ECLI:NL:HR:2025:1080

Hoge Raad

Datum uitspraak
8 juli 2025
Publicatiedatum
3 juli 2025
Zaaknummer
23/04856
Instantie
Hoge Raad
Type
Uitspraak
Rechtsgebied
Strafrecht
Procedures
  • Cassatie
Vindplaatsen
  • Rechtspraak.nl
AI samenvatting door LexboostAutomatisch gegenereerd

Ontvankelijkheid cassatieberoep inzake hasjbezit en toepassing van artikel 9a Sr

In deze zaak heeft de Hoge Raad op 8 juli 2025 uitspraak gedaan in een cassatieberoep tegen een arrest van het gerechtshof 's-Hertogenbosch van 8 december 2023. De verdachte was veroordeeld voor het hebben van 97,3 gram hasj, wat onder de Opiumwet valt. Het cassatieberoep was beperkt tot de veroordeling voor feit 3. De advocaat van de verdachte, M.C. van der Want, heeft een cassatiemiddel voorgesteld, maar de advocaat-generaal D.J.M.W. Paridaens heeft geconcludeerd tot niet-ontvankelijkheid van het beroep.

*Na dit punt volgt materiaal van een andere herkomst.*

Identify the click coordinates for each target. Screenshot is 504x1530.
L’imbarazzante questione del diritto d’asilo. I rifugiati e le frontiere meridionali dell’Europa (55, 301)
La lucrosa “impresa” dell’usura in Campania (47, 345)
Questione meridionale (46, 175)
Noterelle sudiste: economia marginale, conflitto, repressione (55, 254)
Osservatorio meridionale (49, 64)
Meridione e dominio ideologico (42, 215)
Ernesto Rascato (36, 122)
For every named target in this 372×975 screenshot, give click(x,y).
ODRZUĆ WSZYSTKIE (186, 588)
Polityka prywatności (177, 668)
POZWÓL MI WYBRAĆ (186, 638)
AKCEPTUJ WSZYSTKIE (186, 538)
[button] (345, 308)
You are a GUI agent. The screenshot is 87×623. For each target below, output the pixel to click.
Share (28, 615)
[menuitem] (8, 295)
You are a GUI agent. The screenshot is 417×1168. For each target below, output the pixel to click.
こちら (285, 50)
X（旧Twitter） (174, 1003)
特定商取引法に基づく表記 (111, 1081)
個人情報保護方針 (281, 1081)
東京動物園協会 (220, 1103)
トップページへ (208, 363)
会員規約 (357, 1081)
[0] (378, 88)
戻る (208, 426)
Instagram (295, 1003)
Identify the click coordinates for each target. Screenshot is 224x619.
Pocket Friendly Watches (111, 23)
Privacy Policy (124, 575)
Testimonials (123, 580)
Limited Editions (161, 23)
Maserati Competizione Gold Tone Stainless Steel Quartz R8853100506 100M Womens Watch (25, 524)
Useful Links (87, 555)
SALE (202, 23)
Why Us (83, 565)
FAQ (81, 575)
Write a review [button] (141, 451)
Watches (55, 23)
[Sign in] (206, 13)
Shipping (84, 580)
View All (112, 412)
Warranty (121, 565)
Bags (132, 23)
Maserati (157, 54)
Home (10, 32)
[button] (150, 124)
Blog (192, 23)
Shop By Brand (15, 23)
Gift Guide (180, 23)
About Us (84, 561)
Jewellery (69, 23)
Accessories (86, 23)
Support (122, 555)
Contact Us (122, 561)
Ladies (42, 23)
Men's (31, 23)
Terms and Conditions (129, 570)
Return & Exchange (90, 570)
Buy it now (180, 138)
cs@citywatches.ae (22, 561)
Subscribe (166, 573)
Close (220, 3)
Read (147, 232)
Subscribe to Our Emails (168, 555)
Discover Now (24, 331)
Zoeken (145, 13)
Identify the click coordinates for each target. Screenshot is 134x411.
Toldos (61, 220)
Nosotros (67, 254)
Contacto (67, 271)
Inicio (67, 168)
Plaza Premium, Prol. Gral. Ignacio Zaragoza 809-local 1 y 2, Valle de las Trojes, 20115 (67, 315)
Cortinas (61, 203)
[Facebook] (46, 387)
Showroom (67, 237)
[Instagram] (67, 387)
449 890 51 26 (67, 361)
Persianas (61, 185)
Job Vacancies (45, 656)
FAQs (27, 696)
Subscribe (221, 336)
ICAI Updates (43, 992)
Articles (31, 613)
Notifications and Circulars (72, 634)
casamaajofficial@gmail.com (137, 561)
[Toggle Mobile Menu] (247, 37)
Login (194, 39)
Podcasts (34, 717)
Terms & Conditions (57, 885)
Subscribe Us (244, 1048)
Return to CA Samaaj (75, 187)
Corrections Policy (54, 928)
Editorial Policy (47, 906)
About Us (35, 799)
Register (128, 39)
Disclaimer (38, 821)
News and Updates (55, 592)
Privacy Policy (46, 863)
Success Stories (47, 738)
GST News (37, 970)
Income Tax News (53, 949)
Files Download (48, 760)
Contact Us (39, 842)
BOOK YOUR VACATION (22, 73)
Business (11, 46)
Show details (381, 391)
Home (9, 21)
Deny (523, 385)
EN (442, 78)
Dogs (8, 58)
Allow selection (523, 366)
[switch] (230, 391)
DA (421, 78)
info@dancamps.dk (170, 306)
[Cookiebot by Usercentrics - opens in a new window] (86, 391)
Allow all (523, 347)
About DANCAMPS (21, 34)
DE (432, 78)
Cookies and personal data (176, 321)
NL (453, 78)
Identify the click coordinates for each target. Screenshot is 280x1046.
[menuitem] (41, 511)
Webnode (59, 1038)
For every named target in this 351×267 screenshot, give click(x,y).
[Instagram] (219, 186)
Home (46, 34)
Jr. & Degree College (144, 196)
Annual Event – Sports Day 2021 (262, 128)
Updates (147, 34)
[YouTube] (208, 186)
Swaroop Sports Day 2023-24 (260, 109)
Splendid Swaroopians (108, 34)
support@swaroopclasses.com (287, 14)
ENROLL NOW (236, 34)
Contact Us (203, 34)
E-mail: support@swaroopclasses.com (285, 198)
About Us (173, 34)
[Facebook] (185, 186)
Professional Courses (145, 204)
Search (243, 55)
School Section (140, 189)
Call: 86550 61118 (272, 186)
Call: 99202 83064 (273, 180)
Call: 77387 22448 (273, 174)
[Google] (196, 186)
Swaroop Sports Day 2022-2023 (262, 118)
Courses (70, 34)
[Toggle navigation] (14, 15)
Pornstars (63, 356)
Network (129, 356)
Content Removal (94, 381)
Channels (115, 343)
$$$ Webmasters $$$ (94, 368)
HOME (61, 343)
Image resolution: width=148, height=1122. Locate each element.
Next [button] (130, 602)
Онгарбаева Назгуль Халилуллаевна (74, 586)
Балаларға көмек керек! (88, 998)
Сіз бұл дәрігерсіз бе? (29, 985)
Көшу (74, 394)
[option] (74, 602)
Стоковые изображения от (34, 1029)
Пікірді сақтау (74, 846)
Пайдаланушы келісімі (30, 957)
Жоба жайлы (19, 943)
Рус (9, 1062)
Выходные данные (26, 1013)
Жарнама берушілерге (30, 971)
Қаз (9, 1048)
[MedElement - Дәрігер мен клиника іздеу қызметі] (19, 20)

De Hoge Raad heeft de ontvankelijkheid van het beroep beoordeeld en vastgesteld dat de bewezenverklaring niet inhoudt dat de verdachte het feit opzettelijk heeft begaan. De uitspraak van het hof over feit 3 betreft een overtreding, waarvoor het hof toepassing heeft gegeven aan artikel 9a van het Wetboek van Strafrecht. Dit artikel stelt dat er geen straf of maatregel wordt opgelegd. Gezien artikel 427 van het Wetboek van Strafvordering staat er tegen de uitspraak van het hof ten aanzien van feit 3 geen cassatieberoep open. Om deze reden heeft de Hoge Raad het cassatieberoep van de verdachte niet in behandeling genomen.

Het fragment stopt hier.